Tax treatment of renewable energy equipment

Just a quick reminder that the CRA allows accelerated depreciation of equipment, machinery and assets used for the construction and development of renewable energy. There are 16 categories included in this accelerated group:

  1. Cogeneration and Specified-Waste Fuelled Electrical Generation Systems
  2. Thermal Waste Electrical Generation Equipment
  3. Active Solar Heating Equipment and Ground-Source Heat Pump Systems
  4. Small-Scale Hydro-Electric Installations
  5. Heat Recovery Equipment
  6. Wind Energy Conversion Systems
  7. Photovoltaic Electrical Generation Equipment
  8. Geothermal Electrical Generation Equipment
  9. Landfill Gas and Digester Gas Collection Equipment
  10. Specified-Waste Fuelled Heat Production Equipment
  11. Expansion Engine Systems
  12. Systems to Convert Biomass into Bio-Oil
  13. Fixed Location Fuel Cell Equipment
  14. Systems to Produce Biogas by Anaerobic Digestion
  15. Wave or Tidal Energy Equipment
  16. District Energy Systems/Equipment
  17. Depending on the year of acquisition, those assets can be depreciated at either 30% or 50%.

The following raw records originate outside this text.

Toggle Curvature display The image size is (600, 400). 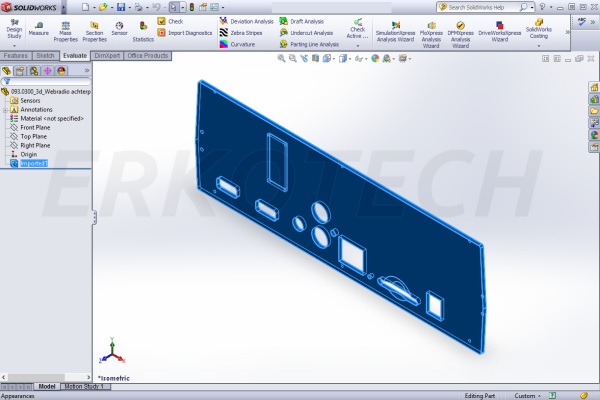coord(241,44)
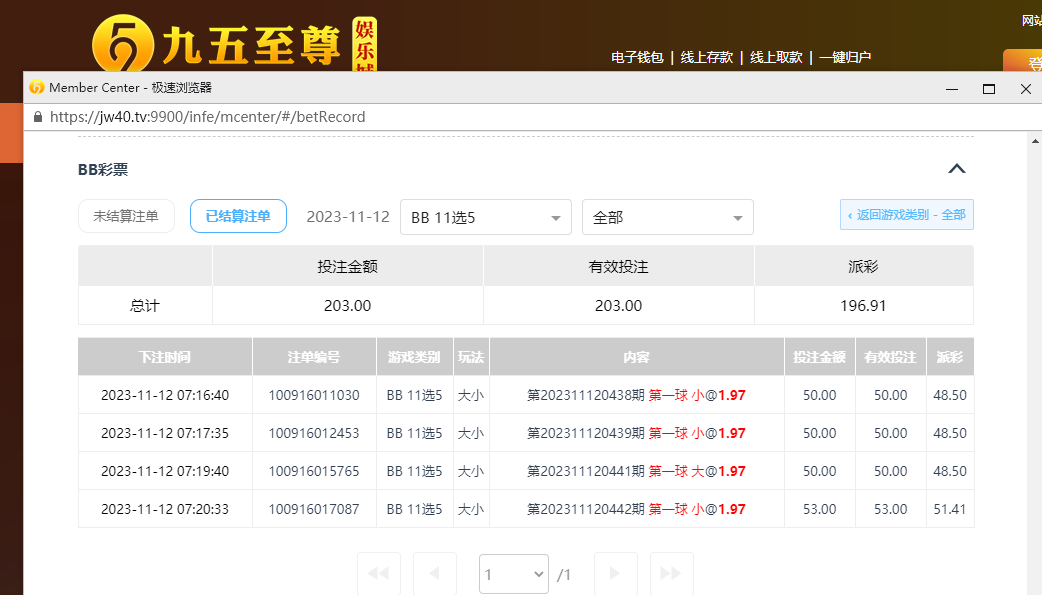The image size is (1042, 595).
Task: Jump to last page icon
Action: pos(671,574)
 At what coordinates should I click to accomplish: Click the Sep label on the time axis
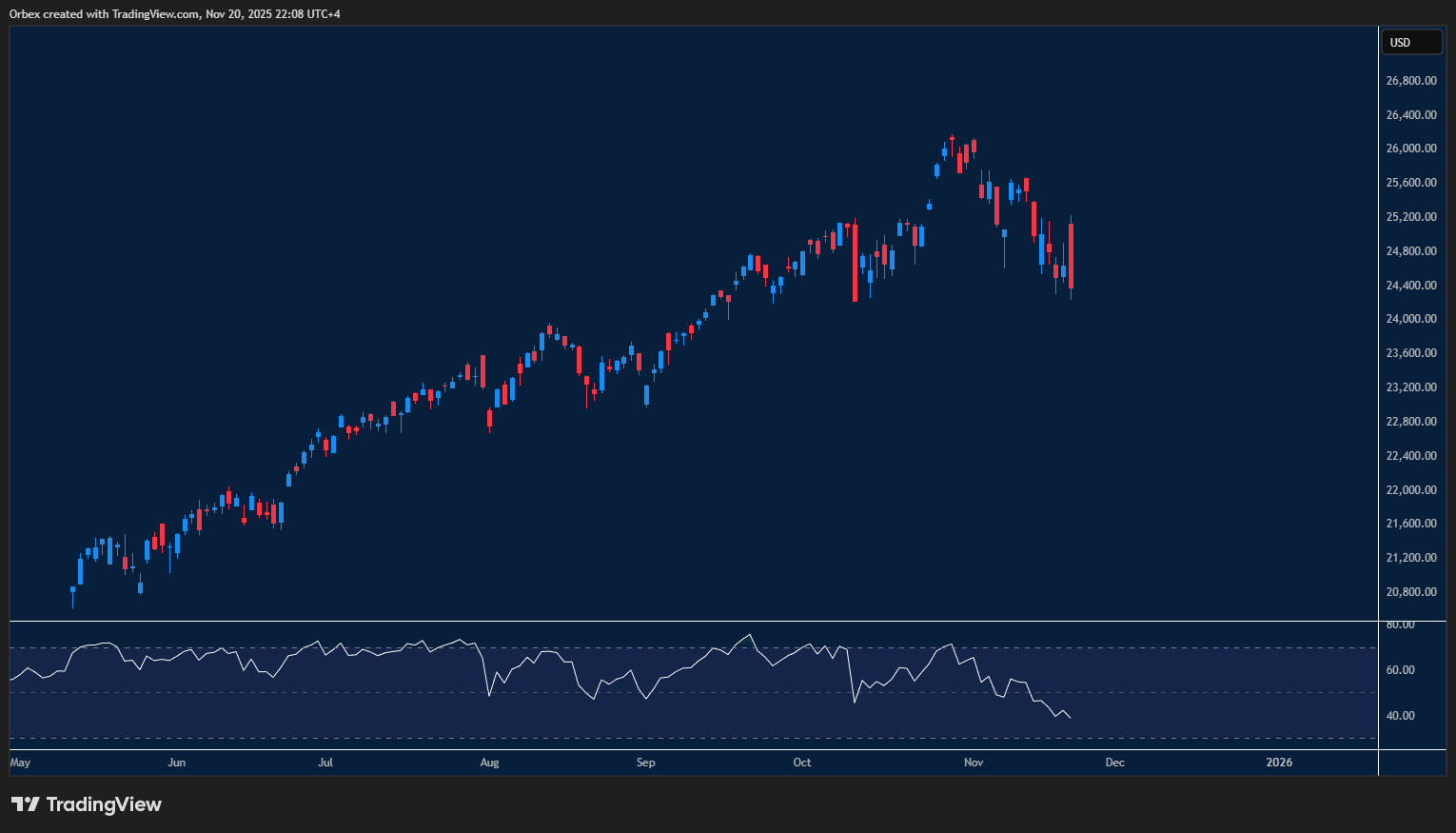point(645,762)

    The CRA created a technical regulatory body (The Industrial Innovation Group) that determines whether or not your assets qualify for this class. This authority publishes an annual technical interpretation, which is very detailed and well outlined. Every year this manual increases in detail and in number of industry projects that qualify for this accelerated depreciation class.

    In addition to accelerated depreciation of machinery, plant and equipment, renewable energy project start-up costs such as feasibility studies and pre-construction development expenses may be treated as Canadian renewable and conservation expenses (CRCE). For most taxpayers, these expenses may be deducted in the year incurred or carried forward for deduction in a future year.